### What this task involves:
The output must start at the line containing "Viewport: 1526px width, 775px height." in the records below and stop at the last line, matching each line exactly and leaving out every picture.

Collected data
========================
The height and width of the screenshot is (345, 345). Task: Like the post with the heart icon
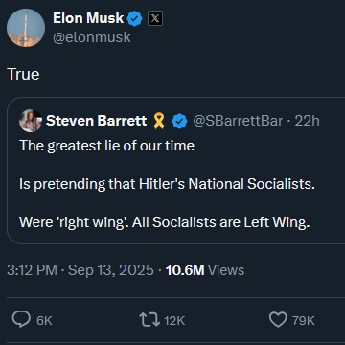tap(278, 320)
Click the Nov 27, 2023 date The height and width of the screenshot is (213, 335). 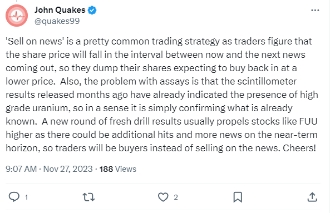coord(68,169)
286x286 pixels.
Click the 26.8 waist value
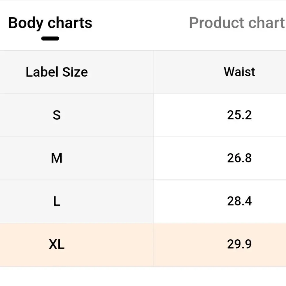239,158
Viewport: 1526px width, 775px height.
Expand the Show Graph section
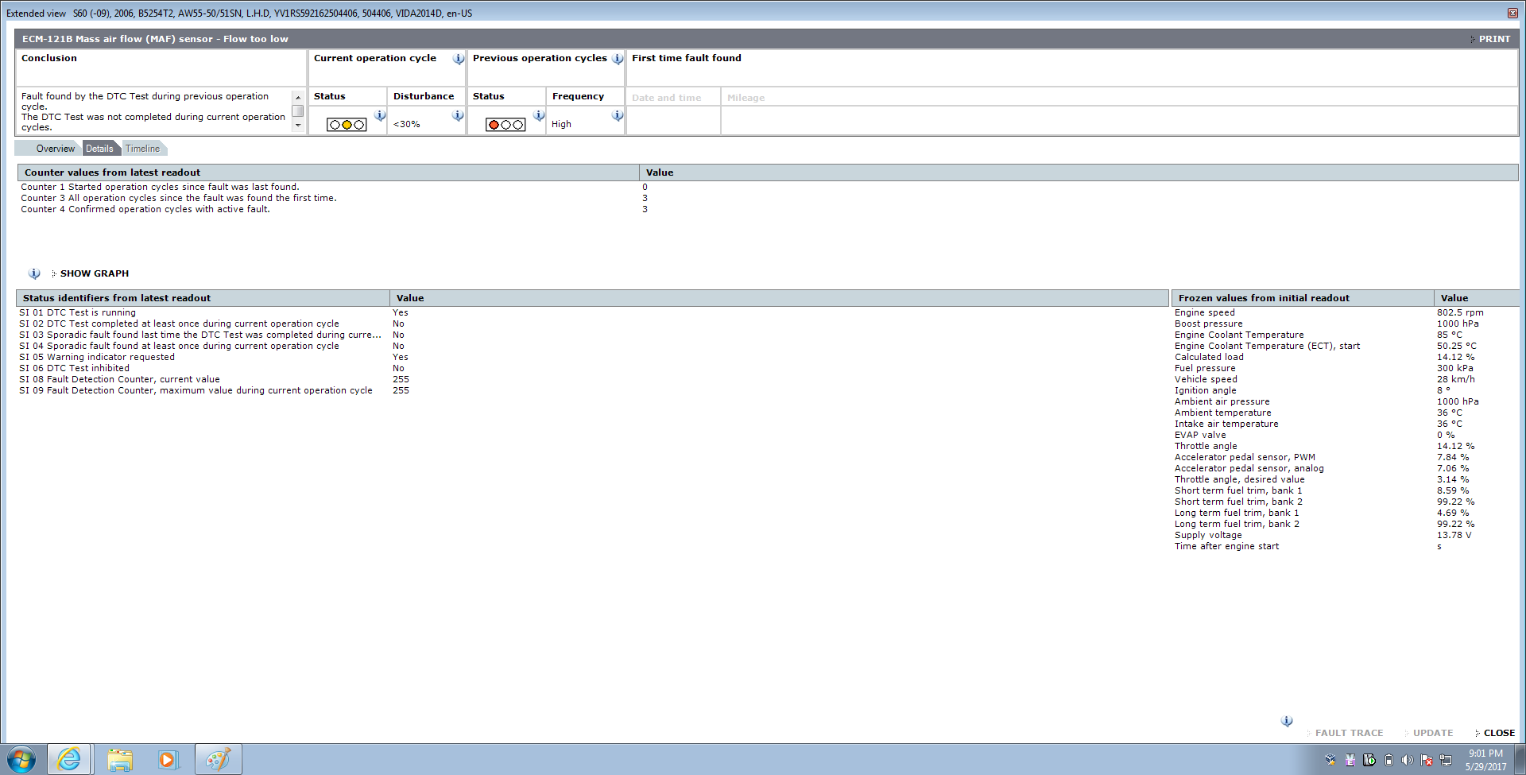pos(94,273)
========================
### Written answer:
Viewport: 1526px width, 775px height.
Expand the Show Graph section
pos(94,273)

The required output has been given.